Tradition & Lineage
Kadampa Buddhism is a Mahayana Buddhist school founded by the great Indian Buddhist Master Atisha (AD 982-1054). ‘Ka’ refers to Buddha’s teachings, and ‘dam’ to Atisha’s special Lamrim instructions known as ‘the stages of the path to enlightenment’. Kadampas learn to use Buddha’s teachings as practical methods for transforming all their daily activities into the path to enlightenment.
The Kadampa tradition was later promoted widely in Tibet by Je Tsongkhapa and his followers, known as the ‘New Kadampas’, who were not only great scholars but also spiritual practitioners of immense purity and sincerity.
Buddha Shakyamuni is the founder of Buddhism who demonstrated the attainment of full enlightenment and how to awaken from the sleep of ignorance and cyclic rebirth. He then passed the teachings, or dharma, in an unbroken lineage through the ancient Kadampa teachers Atisha and Je Tsongkhapa.
The great Indian Buddhist Master Atisha (982-1054 AD) was responsible for reintroducing pure Buddhism into Tibet. He was asked to present a Dharma that everybody could follow and show how all paths of Sutra and Tantra could be practised together. Atisha wrote Lamp for the Path, the original Lamrim text that served as the basis for all subsequent Lamrim instructions.
Je Tsongkhapa was a great 14th century Tibetan Buddhist Master who promoted and developed the Kadampa Buddhism that Atisha had introduced three centuries earlier. His followers became known as the ‘New Kadampas’, and to this day New Kadampas worldwide study his teachings and strive to emulate his pure example.
The New Kadampa Tradition
After Je Tsongkhapa, the New Kadampa lineage flourished for hundreds of years, down to the present day. In recent years, it has been promoted widely throughout the world by the contemporary Buddhist Master, Venerable Geshe Kelsang Gyatso Rinpoche, who founded the New Kadampa Tradition – International Kadampa Buddhist Union (NKT-IKBU). The New Kadampa Tradition is an association of over 1200 Buddhist Centres and groups that derive their inspiration from the ancient Kadampa Buddhist Masters and aim to preserve Kadampa Buddhism for the future.

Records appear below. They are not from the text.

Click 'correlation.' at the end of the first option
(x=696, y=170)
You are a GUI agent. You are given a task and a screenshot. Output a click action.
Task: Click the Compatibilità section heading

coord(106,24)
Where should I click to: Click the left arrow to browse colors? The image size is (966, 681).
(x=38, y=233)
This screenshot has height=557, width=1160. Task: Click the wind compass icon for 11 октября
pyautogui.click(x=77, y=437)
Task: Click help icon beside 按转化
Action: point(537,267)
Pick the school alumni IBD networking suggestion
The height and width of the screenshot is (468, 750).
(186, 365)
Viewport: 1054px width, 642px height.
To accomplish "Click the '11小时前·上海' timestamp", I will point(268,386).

Geshe Kelsang Gyatso Rinpoche
Venerable Geshe Kelsang Gyatso Rinpoche is a fully accomplished meditation master and internationally renowned teacher of Buddhism. From the age of eight, Geshe-la studied extensively in the great monastic universities of Tibet and earned the title ‘Geshe’, meaning ‘spiritual friend’. Under the guidance of his Spiritual Guide, Kyabje Trijang Rinpoche, he spent the next 18 years in meditation retreats in the Himalayas. In 1977 he accepted an invitation to teach at Manjushri KMC in England, where he lived and taught until 2009, giving teachings and guidance to an ever-growing group of disciples.
Having formally retired as Spiritual Director, now in his eighties, Geshe Kelsang continues to work tirelessly to spread Kadampa Buddhism throughout the world. He has published a series of remarkable books on Buddhism and meditation, established 1200 centers and groups around the world, trained hundreds of qualified Kadampa Teachers and created a project to build Buddhist Temples in every major city in the world.
Books on Meditation & Buddhism
Geshe Kelsang Gyatso has written 23 inspirational books on meditation and Buddhism. These books offer practical methods for learning and developing meditation practices and are especially suited for modern day people with busy lives.
Tharpa Publications is the publishing company of the New Kadampa Tradition and the exclusive publisher of books by Venerable Geshe Kelsang Gyatso. Tharpa is a global organization and all profits received are donated to the International Temples Project Fund.
General Spiritual Director
Gen-la Kelsang Dekyong
Gen-la Kelsang Dekyong is the General Spiritual Director of the NKT-IKBU and the Resident Teacher at Manjushri KMC, the Mother Center of Kadampa Buddhism. Gen-la Dekyong has studied and practiced Kadampa Buddhism for many years under the guidance of her Spiritual Guide, Venerable Geshe Kelsang Gyatso Rinpoche. She is a perfect example of a Kadampa Teacher and her humour and kindness exemplify the essence of the Buddhist way of life. Each year, Gen-la Dekyong teaches at the International Festivals, National Festivals, and Dharma Celebrations throughout the world where she inspires thousands of disciples with her pure example and wisdom.
Happiness and suffering are states of mind and so their main causes are not to be found outside the mind. If we want to be truly happy and free from suffering, we must learn how to control our mind.”